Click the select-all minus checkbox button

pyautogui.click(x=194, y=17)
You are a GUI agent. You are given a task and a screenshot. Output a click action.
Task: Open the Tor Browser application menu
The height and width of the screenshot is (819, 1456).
※
→ YOUR INSTRUCTIONS
Convert the lines from the one containing "You are a GUI" through the end of the items, both ends included, into a Markdown table with two columns, Number and Line. Skip any blank lines.

→ WRITTEN ANSWER
| Number | Line |
|---|---|
| 1 | You are a GUI agent. You are given a task and a screenshot. Output a click action. |
| 2 | Task: Open the Tor Browser application menu |
| 3 | The height and width of the screenshot is (819, 1456). |